>> BEGIN Input material
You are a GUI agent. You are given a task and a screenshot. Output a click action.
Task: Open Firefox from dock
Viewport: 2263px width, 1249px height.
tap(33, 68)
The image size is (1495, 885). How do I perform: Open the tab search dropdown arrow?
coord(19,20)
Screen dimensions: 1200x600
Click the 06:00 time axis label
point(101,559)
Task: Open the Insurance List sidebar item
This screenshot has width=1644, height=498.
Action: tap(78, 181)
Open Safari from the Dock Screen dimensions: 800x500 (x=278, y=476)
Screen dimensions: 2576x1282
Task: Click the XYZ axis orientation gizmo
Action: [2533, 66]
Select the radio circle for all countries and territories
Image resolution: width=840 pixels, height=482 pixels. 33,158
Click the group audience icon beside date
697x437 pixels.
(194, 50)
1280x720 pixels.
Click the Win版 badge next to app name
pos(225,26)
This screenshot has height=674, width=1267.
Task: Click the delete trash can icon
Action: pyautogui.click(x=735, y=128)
>> END Input material
Directions for this task: Copy every record above word for word, from the first line to the last.

Written solution:
You are a GUI agent. You are given a task and a screenshot. Output a click action.
Task: Open Firefox from dock
Viewport: 2263px width, 1249px height.
tap(33, 68)
The image size is (1495, 885). How do I perform: Open the tab search dropdown arrow?
coord(19,20)
Screen dimensions: 1200x600
Click the 06:00 time axis label
point(101,559)
Task: Open the Insurance List sidebar item
This screenshot has width=1644, height=498.
Action: tap(78, 181)
Open Safari from the Dock Screen dimensions: 800x500 (x=278, y=476)
Screen dimensions: 2576x1282
Task: Click the XYZ axis orientation gizmo
Action: [2533, 66]
Select the radio circle for all countries and territories
Image resolution: width=840 pixels, height=482 pixels. 33,158
Click the group audience icon beside date
697x437 pixels.
(194, 50)
1280x720 pixels.
Click the Win版 badge next to app name
pos(225,26)
This screenshot has height=674, width=1267.
Task: Click the delete trash can icon
Action: pyautogui.click(x=735, y=128)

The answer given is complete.